Top of DATASET RECORDS
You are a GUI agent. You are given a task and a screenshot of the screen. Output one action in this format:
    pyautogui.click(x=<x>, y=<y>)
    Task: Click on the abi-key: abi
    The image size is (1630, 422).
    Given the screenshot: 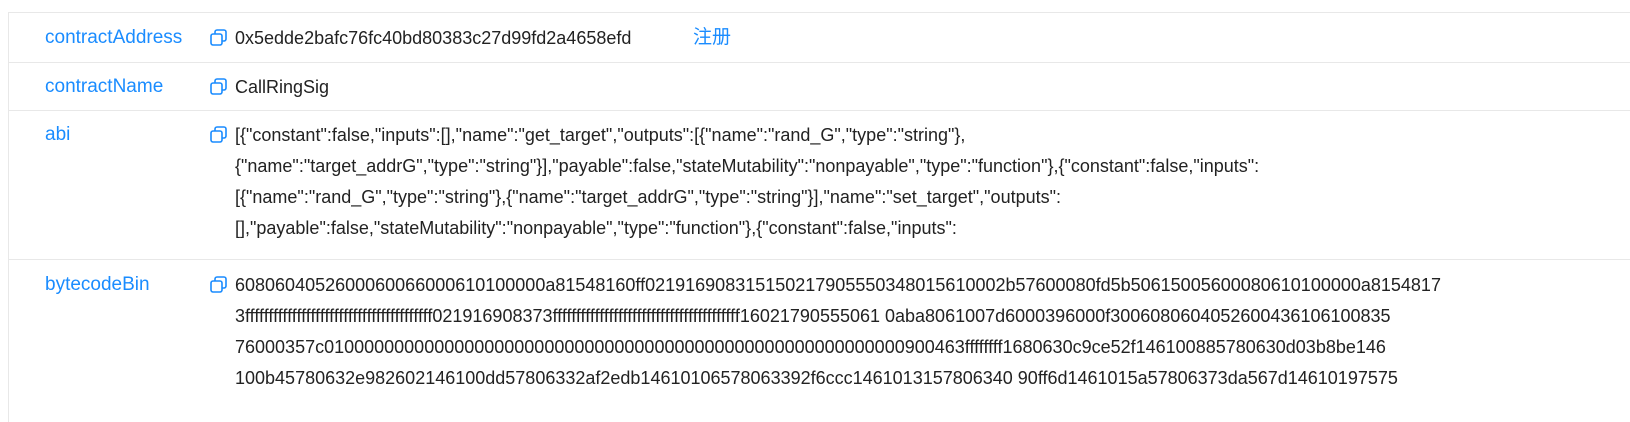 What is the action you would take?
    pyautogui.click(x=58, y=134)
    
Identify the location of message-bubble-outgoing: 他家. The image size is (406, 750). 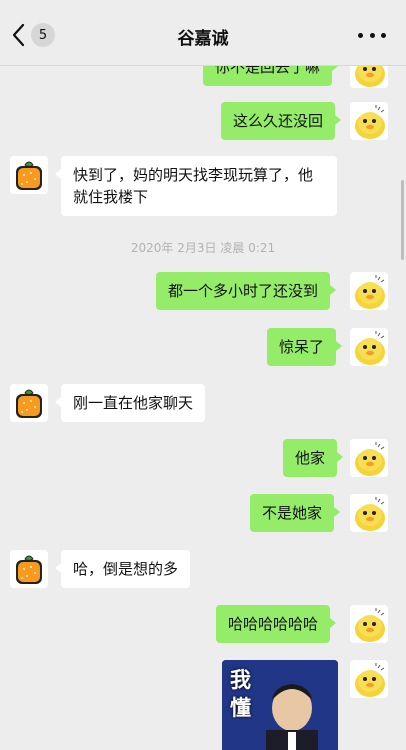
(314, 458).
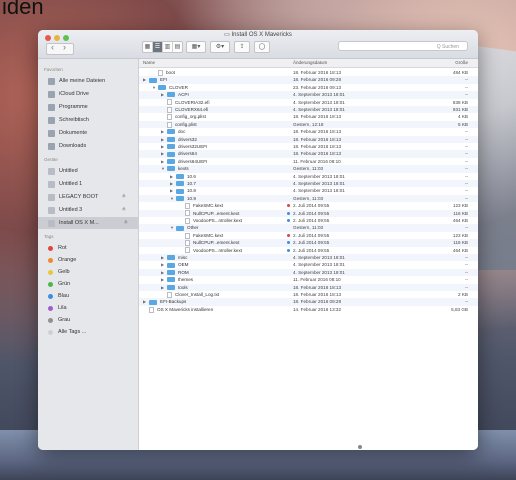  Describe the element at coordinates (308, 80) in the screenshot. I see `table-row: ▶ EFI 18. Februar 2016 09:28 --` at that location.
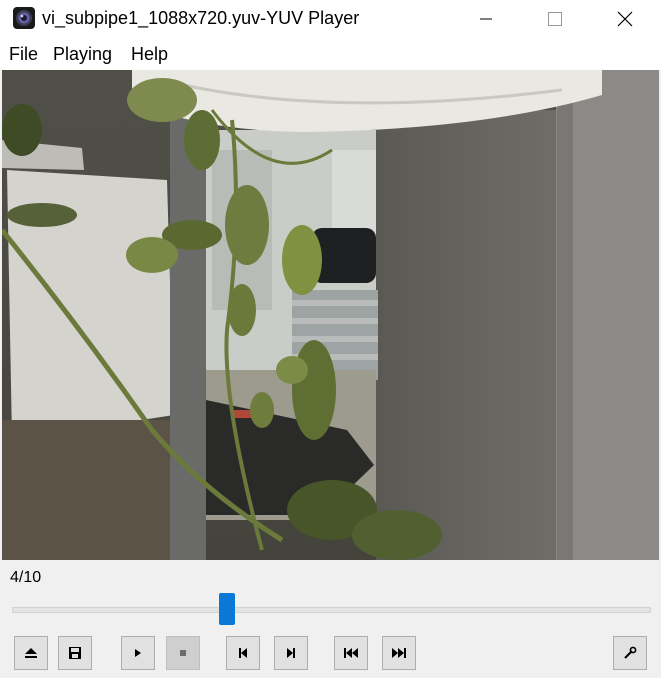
Bottom of DATASET RECORDS
_YOUR INSTRUCTIONS_: Repeat the items word for word, starting at the line that contains "Identify the location" and continuing to the end of the items. Leave out the pictures.

_WRITTEN SOLUTION_:
Identify the location of message-bubble-outgoing: 他家. The image size is (406, 750). 
(314, 458).
  Describe the element at coordinates (308, 80) in the screenshot. I see `table-row: ▶ EFI 18. Februar 2016 09:28 --` at that location.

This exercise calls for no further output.